Fig. 33 (a) - 33 (c) show the temperature profile in initial guess and optimal result of
Target ZnO pyroelectric sensor. At t = 0.1s, the temperature values of initial guess in case 1,
case 2, and case 3 are 300.783K, 300.841K, and 300.861K, respectively. After optimization,
at t=0.1s, the temperature values of optimal results are 300.964K, 300.964K, and 300.962K
correlative with case 1, case 2, and case 3, respectively. We can evidently see that the
47
temperature curves of the optimal result are also higher and more uniform than of the initial
guess in three cases.
In the next Fig. 34 (a) - 34 (c), it presents the temperature variation rate (dT/dt) profiles
of initial guess and optimal result. Here, the value of optimal result curve decreases from 0s to
0.3s, and after 0.3s, it starts converging to 0. In case 1, we show the comparison between the
result of the initial guess and the final result through the optimization process with the initial
guess condition, it is clear to see that the temperature variation rate is 7.83K at t = 0.1s, and
after the optimization, there has improved the temperature variation rate to 9.64K/s. In case 2,
it is apparently to see that the highest temperature variation rate is 8.41K/s at t = 0.1s in the
initial guess condition and the temperature variation rate has been raised to 9.64K / s when the
SCGM program finishes the convergence process. In case 3, the optimal result shows that at t
= 0.1s the temperature variation rate increase from 8.61K/s to 9.62K/s. Those results
obviously see that the temperature response of optimal results is faster than of initial guesses.
On the other hand, the second order derivative of temperature d2T/dt2 is presented in Fig.

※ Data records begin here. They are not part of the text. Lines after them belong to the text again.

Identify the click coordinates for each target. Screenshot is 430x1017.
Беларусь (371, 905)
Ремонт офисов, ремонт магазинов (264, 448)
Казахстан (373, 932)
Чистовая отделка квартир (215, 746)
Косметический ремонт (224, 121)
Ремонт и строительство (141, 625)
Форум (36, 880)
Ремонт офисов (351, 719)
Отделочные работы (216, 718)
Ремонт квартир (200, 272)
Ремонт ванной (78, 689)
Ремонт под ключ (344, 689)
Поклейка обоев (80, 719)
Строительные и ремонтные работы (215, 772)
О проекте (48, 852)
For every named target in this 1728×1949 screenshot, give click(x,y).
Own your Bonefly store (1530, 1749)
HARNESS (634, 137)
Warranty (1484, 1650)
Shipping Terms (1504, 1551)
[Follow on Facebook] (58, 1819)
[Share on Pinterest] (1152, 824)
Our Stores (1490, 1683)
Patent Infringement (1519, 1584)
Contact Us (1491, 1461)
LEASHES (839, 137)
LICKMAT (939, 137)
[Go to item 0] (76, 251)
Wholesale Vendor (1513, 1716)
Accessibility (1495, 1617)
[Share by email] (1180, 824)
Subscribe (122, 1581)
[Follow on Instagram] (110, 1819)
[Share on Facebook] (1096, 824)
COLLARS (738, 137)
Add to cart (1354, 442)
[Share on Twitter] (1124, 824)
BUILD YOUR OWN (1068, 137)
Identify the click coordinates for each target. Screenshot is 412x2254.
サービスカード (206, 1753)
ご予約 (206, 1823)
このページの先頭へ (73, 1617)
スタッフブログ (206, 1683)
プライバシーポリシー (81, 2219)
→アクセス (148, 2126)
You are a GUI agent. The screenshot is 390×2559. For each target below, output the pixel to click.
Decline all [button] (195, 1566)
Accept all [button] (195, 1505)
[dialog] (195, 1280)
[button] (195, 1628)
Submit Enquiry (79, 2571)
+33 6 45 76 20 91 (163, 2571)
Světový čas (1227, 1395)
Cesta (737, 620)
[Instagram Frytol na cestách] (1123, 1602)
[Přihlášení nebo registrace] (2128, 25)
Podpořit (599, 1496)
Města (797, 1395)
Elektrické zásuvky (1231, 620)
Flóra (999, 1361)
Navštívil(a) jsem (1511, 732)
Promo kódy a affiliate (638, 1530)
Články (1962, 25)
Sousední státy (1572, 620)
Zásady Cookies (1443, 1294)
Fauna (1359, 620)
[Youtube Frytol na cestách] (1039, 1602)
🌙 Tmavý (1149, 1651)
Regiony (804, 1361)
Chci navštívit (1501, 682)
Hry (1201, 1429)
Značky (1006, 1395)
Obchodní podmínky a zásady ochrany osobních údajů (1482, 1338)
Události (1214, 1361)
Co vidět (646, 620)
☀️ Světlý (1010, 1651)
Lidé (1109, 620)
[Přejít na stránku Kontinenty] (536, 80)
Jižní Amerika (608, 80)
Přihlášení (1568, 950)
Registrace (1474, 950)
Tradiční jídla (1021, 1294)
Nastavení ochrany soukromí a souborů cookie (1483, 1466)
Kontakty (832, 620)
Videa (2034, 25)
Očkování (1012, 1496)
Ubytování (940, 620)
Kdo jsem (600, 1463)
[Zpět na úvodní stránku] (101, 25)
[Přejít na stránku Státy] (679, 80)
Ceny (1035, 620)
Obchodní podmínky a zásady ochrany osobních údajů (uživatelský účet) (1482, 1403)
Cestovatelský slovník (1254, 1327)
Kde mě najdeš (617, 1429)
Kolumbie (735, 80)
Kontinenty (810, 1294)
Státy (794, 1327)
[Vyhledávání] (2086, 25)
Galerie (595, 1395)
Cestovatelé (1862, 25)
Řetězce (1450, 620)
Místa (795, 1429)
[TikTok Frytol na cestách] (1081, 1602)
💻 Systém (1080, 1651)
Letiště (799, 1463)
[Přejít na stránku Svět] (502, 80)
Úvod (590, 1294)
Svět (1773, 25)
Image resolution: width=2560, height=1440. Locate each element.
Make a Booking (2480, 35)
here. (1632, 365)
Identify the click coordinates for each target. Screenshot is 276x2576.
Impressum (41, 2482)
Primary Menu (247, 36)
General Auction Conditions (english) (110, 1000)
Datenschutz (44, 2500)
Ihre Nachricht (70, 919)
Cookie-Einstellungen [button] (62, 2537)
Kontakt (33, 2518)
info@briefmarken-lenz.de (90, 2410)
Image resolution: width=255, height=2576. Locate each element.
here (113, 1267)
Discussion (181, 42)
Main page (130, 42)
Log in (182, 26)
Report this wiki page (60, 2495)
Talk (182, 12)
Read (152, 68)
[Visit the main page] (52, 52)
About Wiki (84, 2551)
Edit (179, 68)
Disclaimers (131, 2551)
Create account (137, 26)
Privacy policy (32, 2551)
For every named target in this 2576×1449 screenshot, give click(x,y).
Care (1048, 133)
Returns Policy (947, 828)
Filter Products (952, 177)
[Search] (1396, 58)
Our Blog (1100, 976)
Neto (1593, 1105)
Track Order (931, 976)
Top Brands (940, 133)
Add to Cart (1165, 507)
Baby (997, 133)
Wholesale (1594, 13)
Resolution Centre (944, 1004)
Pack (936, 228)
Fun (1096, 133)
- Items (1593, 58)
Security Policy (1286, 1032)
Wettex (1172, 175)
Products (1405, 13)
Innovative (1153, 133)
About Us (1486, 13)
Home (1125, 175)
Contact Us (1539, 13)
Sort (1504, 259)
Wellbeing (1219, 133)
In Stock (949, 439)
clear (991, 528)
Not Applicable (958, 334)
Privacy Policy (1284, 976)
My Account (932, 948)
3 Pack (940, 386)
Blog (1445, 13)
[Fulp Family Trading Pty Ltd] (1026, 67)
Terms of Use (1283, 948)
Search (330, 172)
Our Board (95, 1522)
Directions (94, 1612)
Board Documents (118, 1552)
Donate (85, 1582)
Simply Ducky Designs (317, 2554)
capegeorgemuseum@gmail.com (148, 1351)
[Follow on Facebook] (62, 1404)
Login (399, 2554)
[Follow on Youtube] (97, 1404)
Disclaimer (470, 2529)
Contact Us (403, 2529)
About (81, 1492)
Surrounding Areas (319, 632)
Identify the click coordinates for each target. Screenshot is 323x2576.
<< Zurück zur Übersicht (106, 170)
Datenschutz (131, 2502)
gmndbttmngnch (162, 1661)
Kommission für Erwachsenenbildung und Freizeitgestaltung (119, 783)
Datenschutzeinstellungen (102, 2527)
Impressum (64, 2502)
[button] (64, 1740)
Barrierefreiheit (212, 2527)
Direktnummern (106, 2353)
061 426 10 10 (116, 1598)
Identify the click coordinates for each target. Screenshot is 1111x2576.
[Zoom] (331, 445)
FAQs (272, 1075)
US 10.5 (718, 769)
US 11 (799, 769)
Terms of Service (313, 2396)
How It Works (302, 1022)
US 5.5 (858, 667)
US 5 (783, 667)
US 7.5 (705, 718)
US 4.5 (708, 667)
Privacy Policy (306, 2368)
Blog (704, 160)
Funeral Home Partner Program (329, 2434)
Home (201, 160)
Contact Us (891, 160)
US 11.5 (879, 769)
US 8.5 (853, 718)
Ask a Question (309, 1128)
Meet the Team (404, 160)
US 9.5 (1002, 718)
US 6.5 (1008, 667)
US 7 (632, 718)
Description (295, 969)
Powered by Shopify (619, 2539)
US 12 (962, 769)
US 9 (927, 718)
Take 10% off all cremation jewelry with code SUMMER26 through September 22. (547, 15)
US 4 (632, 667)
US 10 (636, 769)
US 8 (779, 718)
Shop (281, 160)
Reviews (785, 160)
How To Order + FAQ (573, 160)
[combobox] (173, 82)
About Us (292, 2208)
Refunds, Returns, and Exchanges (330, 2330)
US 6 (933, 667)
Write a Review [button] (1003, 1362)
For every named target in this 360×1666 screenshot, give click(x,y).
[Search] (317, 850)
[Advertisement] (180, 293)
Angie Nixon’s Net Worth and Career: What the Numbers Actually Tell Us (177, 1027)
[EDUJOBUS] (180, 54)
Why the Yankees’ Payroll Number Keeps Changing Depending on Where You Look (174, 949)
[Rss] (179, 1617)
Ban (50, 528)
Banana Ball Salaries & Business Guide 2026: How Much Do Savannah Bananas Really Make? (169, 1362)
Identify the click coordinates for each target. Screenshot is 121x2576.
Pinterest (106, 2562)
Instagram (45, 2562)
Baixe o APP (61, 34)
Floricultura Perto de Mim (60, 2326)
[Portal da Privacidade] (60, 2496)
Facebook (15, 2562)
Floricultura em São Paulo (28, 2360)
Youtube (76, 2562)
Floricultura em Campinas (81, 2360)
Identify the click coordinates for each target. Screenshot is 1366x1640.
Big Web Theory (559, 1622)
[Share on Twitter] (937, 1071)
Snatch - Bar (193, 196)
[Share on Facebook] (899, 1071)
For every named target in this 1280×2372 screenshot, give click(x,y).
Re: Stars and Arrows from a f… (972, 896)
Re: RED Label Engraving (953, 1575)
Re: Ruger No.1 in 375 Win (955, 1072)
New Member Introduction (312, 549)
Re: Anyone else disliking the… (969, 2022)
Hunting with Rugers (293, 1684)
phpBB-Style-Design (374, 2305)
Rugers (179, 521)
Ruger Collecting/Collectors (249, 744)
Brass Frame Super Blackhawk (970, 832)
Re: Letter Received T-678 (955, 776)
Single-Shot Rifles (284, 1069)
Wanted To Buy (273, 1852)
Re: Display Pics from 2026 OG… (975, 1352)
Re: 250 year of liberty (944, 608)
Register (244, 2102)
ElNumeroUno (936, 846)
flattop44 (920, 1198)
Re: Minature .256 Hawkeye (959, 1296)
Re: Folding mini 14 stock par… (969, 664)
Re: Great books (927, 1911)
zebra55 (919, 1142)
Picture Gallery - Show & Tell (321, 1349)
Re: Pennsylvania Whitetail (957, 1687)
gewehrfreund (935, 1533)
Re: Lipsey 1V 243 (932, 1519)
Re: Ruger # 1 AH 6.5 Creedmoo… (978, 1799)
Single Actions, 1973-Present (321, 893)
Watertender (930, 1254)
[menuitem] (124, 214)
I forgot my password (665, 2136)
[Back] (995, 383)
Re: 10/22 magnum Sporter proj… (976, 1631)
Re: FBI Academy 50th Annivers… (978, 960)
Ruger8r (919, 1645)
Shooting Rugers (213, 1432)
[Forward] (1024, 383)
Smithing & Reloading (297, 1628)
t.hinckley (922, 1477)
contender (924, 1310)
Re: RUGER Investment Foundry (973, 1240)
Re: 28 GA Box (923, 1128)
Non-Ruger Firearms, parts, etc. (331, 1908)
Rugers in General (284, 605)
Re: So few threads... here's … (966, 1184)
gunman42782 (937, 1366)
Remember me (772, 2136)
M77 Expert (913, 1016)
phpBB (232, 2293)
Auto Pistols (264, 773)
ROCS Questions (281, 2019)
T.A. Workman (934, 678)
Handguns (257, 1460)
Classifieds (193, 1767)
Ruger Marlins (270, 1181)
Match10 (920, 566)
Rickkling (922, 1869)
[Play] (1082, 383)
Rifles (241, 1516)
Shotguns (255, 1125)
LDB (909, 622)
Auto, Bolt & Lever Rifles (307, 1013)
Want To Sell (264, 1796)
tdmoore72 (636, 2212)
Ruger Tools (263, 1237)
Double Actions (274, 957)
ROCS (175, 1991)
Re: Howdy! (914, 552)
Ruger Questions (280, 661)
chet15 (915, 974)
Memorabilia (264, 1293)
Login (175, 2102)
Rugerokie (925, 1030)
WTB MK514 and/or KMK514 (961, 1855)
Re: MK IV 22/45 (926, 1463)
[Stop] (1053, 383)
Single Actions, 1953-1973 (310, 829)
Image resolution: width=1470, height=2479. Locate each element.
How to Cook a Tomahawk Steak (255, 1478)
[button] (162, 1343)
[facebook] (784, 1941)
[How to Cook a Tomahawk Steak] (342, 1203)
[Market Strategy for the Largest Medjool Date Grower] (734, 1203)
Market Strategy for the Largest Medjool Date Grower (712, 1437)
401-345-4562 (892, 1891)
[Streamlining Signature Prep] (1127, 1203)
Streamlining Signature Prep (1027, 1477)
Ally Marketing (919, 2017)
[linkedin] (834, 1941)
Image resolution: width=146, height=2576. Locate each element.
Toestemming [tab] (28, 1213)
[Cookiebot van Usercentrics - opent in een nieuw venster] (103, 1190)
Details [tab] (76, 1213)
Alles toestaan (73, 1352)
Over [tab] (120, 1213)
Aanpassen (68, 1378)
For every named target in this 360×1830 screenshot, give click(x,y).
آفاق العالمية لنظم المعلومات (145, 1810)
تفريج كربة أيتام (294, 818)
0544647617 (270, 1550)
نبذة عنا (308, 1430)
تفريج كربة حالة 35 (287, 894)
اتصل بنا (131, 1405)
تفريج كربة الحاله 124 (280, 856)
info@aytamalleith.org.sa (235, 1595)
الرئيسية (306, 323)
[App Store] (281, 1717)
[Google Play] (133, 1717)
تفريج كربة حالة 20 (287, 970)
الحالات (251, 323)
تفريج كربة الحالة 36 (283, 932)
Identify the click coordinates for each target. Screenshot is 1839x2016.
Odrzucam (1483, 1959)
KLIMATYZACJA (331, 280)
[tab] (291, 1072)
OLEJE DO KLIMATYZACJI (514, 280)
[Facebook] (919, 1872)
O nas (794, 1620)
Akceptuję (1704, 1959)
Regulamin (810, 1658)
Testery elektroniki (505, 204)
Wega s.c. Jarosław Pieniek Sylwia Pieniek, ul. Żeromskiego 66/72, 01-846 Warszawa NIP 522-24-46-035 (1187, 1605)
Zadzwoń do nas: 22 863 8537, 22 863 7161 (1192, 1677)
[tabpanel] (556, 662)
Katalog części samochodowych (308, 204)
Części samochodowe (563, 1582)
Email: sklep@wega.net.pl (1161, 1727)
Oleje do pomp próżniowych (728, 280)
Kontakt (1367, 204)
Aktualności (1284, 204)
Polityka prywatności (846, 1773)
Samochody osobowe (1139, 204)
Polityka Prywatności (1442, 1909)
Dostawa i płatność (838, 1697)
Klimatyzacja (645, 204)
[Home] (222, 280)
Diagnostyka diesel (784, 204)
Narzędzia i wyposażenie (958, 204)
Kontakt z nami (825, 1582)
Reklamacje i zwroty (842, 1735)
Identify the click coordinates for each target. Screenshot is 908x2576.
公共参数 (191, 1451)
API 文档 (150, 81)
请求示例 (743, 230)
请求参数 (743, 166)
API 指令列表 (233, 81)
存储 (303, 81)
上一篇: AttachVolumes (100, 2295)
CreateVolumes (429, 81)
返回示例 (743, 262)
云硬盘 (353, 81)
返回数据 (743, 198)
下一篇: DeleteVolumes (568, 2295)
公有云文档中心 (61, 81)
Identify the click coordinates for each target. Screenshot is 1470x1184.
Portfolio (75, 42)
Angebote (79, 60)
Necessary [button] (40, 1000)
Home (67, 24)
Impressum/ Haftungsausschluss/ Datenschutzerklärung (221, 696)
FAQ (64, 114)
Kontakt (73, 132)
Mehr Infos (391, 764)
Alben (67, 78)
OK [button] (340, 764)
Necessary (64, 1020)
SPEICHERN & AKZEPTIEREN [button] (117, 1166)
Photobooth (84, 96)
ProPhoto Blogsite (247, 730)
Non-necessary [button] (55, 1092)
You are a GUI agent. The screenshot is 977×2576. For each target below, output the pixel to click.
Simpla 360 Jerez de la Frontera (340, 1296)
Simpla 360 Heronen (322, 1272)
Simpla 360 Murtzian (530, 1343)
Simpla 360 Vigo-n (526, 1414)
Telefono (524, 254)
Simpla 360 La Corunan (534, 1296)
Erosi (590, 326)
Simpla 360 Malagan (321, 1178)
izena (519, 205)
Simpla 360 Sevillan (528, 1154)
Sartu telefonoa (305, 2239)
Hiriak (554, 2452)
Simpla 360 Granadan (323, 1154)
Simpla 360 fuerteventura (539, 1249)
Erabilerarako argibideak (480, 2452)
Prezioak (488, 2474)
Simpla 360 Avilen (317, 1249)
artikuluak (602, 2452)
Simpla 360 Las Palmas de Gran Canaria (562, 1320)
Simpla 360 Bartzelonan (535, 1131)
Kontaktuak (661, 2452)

35 (a) - 35 (c). From case (a), (b) and (c), as can be seen, the second order derivative of
optimal results has the lower value than of initial guesses at 0s, but increase and get the
biggest value at 0.25s, where the slope of the optimal curves has the highest value from 0s to
0.1s. At 0.1s, the second order derivative of temperature of optimal result is bigger than of
initial guess in case 1, case 2 and case 3 are 34.71%, 24.21% and 20.48%. In the application
scope, the response speed is an important factor to verify the effect of film temperature sensor.
So, with the increase the second order derivative of temperature value as above in the interval
of response time from 0s to 0.1s, it proves that the dimension value of top electrode after
optimization process can improve the quality of the ZnO pyroelectric sensor in our study.
48
Fig. 36 (a) shows out the convergence of objective function in the optimization process.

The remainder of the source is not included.